Scientists investigate a humpback whale by boat and by drone in the surface waters near the West Antarctic Peninsula.
Duke University Marine Robotics and Remote Sensing Lab under NOAA permit 14809-03 and ACA permits 2015-011 and 2020-016
Scientists investigate a humpback whale by boat and by drone in the surface waters near the West Antarctic Peninsula.

The biggest animals to have ever lived on Earth gobble up much more food than scientists thought, according to a new study of filter-feeding whales that reveals just how important their eating habits could be for recycling nutrients in the ocean.

Baleen whales such as blue, fin, minke and humpback whales consume, on average, around three times more each year than previous estimates suggested, researchers report in Nature. A blue whale in the eastern North Pacific, for example, might eat between 10 and 20 tons of food a day.

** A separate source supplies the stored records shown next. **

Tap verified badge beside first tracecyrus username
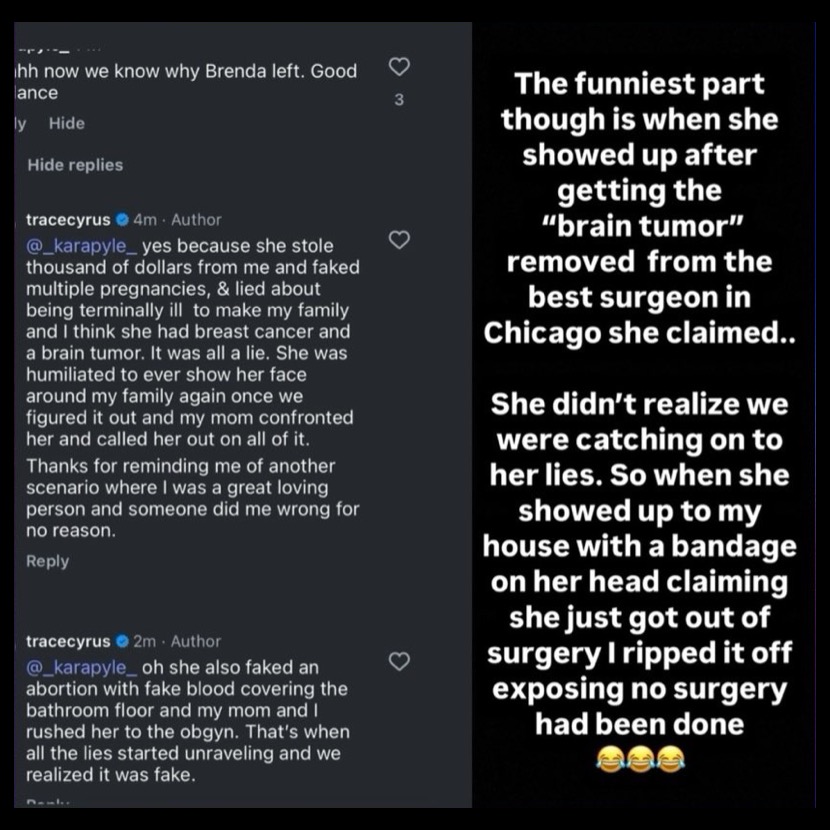This screenshot has height=830, width=830. [122, 219]
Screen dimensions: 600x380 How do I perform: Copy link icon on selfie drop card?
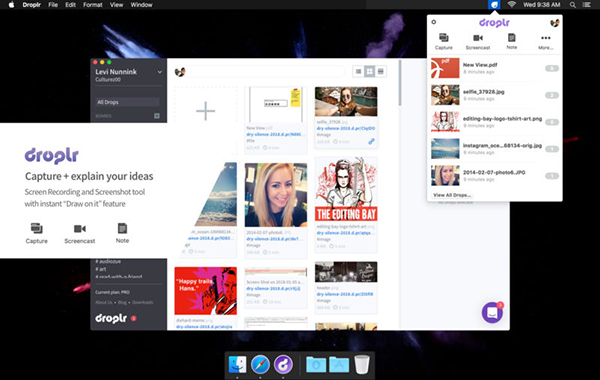(x=371, y=141)
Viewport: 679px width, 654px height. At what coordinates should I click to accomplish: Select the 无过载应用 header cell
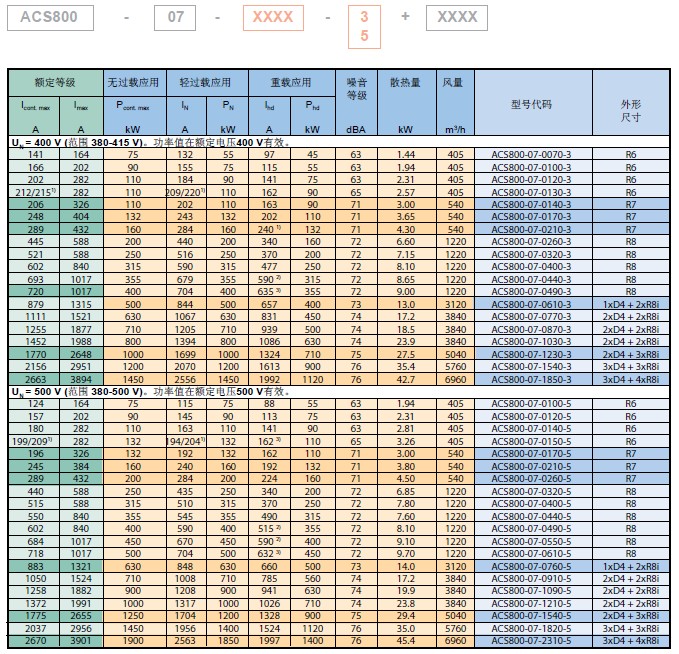click(x=133, y=82)
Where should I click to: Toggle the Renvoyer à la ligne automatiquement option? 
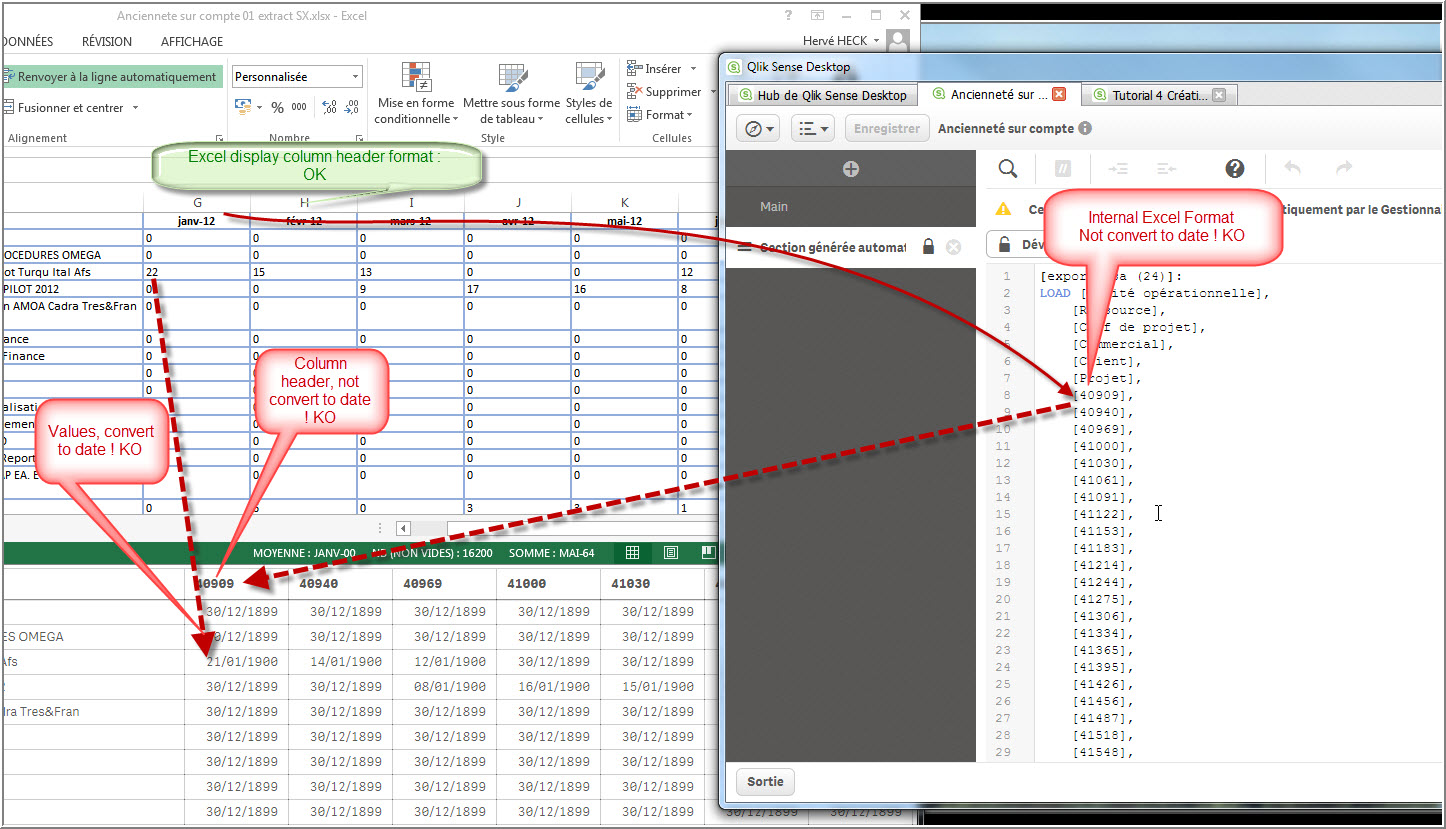point(113,76)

"That amount of food is somewhere in the range of 20 to 50 million calories," says Matthew Savoca, a researcher at Stanford University and the lead author of the new study. "That is about 70- to 80-thousand Big Macs. Probably decades of our eating is one day for them. So it's pretty remarkable."

Savoca got interested in how much whales eat a few years ago because he wanted to know how much pollution they might ingest along with their food. To his surprise, he says, the only numbers he could find on whales' prey consumption "didn't actually come from living, breathing whales in the wild."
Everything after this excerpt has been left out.